Plays & Players
June 1990
SUNDAY IN THE PARK WITH GEORGE
by Matt Wolf

 

The dots, as it were, are all in place but they don’t fuse into a harmonious whole in the British première of Sunday in the Park with George, Stephen Sondheim’s 1985 Pulitzer Prize-winning apololgia pro sua arte. On Broadway, the show about the creative and emotional travails of Georges Seurat played as Sondheim’s cathartic expression of his own thoughts about the blocked artist who submerges human feeling in his work, as the composer himself is often said to have done. Imaginatively staged by librettist James Lapine and passionaley sung by Mandy Patinkin as Seurat and Bernadette Peters as his mistress Dot, the musical was then both rarefied and affecting, cerebral and devastating.

 

Steven Pimlott’s London staging understands the work conceptually but doesn’t connect it with an audience, an ironic flaw in a show that, as Seurat tells us repeatedly, is precisely about “connection”. The first act shows Philip Quast’s bearded Seurat putting together his master work, “A Sunday Afternoon on the Island of La Grande Jatte”, over a series of Sundays in the mid-1880s. While Seurat strives for the “tension” and “balance” essential to his work, James Lapine’s book brings to life the motley strolling assemblage who will be frozen on canvas in time for Sondheim’s glorious first act finale, ‘Sunday’.
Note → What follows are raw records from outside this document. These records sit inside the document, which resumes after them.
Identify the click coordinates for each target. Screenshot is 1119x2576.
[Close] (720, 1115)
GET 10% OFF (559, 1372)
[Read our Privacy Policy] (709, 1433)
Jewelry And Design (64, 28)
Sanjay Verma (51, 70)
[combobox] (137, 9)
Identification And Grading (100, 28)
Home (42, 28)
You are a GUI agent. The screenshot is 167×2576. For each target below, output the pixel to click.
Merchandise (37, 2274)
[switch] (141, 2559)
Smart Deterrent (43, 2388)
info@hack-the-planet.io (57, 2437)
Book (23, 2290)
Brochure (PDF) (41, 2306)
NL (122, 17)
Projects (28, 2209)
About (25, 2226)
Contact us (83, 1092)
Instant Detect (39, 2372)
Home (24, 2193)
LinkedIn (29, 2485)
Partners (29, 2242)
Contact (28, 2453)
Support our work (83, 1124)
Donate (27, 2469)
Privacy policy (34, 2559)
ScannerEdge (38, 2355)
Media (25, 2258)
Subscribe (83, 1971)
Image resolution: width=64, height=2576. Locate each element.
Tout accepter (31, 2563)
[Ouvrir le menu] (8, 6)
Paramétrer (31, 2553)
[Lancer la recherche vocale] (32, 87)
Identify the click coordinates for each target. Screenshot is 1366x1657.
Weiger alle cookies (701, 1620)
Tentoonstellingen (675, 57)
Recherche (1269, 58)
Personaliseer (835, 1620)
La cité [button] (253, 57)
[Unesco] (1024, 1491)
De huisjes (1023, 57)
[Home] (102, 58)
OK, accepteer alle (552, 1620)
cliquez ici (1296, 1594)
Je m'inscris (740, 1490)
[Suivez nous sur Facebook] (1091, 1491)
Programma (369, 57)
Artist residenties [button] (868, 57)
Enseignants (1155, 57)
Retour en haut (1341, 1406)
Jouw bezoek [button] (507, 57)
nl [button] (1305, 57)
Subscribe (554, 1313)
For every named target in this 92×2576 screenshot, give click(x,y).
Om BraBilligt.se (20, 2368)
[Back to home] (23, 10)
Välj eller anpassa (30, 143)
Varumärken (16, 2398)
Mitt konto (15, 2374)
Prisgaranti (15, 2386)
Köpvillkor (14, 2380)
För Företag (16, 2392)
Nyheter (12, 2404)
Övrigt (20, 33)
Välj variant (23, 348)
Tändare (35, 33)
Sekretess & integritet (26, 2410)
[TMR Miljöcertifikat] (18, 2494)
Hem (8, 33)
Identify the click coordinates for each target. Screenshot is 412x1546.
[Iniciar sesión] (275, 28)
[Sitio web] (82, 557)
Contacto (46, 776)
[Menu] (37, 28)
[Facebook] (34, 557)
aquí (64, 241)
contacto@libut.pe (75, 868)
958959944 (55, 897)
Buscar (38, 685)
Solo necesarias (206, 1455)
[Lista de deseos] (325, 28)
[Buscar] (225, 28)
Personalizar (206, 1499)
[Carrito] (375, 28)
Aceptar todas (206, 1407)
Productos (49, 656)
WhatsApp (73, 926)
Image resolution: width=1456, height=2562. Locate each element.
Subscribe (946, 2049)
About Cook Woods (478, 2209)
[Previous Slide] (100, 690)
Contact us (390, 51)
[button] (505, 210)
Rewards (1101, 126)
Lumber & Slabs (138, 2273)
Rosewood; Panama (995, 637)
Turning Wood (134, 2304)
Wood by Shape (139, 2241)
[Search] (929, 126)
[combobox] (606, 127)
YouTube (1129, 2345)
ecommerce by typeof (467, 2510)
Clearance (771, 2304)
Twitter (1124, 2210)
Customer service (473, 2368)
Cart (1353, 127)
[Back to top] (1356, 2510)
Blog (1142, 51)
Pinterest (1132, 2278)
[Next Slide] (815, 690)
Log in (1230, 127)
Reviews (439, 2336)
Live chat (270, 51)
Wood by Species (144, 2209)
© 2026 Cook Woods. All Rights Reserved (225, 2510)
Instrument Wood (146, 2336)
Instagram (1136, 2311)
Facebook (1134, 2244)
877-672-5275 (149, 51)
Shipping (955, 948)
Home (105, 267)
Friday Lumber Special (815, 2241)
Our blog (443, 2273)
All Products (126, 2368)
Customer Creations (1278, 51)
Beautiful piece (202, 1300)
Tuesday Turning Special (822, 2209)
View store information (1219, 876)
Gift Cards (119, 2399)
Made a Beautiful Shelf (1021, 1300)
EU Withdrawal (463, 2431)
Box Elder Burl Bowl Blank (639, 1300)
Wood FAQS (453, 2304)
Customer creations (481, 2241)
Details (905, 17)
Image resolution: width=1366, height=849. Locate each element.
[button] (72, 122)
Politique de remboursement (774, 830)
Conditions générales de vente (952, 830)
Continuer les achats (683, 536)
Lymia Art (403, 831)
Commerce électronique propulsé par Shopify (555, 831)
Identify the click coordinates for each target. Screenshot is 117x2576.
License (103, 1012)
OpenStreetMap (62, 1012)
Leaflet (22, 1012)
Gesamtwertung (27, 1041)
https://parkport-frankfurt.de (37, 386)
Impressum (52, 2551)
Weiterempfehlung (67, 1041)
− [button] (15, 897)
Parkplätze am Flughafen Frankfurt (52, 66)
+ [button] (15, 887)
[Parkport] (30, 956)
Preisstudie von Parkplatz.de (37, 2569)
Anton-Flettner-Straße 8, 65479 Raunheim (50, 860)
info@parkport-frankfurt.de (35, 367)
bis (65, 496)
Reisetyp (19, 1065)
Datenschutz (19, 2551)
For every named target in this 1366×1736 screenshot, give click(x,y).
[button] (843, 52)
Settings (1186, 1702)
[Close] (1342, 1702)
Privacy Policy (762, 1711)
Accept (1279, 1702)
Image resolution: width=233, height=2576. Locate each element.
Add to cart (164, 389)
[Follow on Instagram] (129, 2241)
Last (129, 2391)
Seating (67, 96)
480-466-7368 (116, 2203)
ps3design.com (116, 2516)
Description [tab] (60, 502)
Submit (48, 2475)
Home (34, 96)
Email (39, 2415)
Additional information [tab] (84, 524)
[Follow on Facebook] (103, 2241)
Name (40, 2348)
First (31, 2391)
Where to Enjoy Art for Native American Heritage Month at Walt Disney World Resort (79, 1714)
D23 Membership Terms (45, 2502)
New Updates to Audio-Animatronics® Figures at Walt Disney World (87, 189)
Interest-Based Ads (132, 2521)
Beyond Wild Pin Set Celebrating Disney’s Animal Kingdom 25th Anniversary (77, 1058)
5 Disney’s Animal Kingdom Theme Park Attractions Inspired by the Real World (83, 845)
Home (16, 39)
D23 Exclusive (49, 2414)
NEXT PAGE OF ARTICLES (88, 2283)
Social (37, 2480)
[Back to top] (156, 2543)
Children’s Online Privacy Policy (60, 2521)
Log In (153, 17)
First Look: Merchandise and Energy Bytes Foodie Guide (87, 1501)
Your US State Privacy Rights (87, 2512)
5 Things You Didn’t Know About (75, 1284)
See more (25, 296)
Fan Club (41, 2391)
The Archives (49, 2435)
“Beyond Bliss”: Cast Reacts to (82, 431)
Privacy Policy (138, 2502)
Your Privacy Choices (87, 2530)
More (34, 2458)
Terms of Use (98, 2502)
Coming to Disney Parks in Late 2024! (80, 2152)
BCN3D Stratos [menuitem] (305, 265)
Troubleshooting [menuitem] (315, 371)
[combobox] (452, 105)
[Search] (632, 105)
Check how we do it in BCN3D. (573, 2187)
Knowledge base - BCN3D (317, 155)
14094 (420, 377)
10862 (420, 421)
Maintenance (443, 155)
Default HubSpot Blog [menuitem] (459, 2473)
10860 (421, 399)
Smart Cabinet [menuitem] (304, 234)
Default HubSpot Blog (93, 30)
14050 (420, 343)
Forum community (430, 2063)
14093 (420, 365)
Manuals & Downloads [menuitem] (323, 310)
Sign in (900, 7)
The characters, a societal cross-section, include another artist and his wife; a gauche American couple; a brusque boatman; and Seurat’s mother and her nurse. But the only fully dramatized one is Dot (Maria Friedman), who yearns for her share of her lover’s attention only to shift affections to Louis the baker, with whom she has a child and, as the act closes, is preparing to leave for America.

The second act takes place 100 years later, by which point the canvas is up on the wall, its poses forever fixed. The vagaries of permanence allow for the evening’s one true showstopper, ‘It’s Hot Up Here’, delivered with much more wit and panache than it had on Broadway. (Tom Cairns’ set aids the number immeasurably, actually framing the characters on a gallery wall.) The act’s catalyst is Seurat’s (fictional) great-grandson George, a New York-based performance artist struggling to find his distinctie voice amid the imposing legacy of his great grandfather’s oeuvre and the gross attitudinizing of the New York art market.

 

This Seurat makes ‘chromolumes’, the representation of which prove highly problematic. In Broadway, the seond act divided viewers who were genuinely intrigued by the laser show which young George unveils and those who found the scene a parodic con. In London, such controversy is unlikely, since Martin Duncan’s performance piece is so bad that it mangles the point of the show. After all, if we don’t feel that this Georg’s vision is worth fighting for – that there is indeed a talent struggling to break free – then we have no stake in the epiphany which he arrives at upon returning to La Grande Jatte and encountering Dot’s ghost. Duncan’s Euro-pastiche violates, too Sondheim’s lyrics about George’s art: “They twinkle and shimmer and buzz”, George’s grandmother Marie (Friedman again) sings in the musical’s most haunting number, ‘Children and Art.’ That Duncan’s concept does non of those things may make audiences wonder what Marie is talking about – that is, if they’re not already left pondering her assertion, sung to her late mother Dot, that , “Mama, you’d like them (George’s creations)/Mama, they’re good.”

 

The cast is merely adequate when it should really twinkle and buzz. One exception throughout is the notable Ms Friedman, who makes Dot a stubborn and impetuous creation distinct from the full-throated muse offered by Bernadette Peters. Philip Quast sounds uncannily like Patinkin, but he’s not a very expansive performer, and his acting too often renders opaque his emotional state at the time; he mistakes inexpressiveness for self absorption. In supporting roles, Sheila Ballantine’s quavery soprano ruined the press night impact of Sondheim’s aptly titled number ‘Beautiful’ (the song certainly is) and Nyree Dawn Porter hadn’t yet tapped the comic potential of her second-act role as New York sophisticate Naomi Eisen.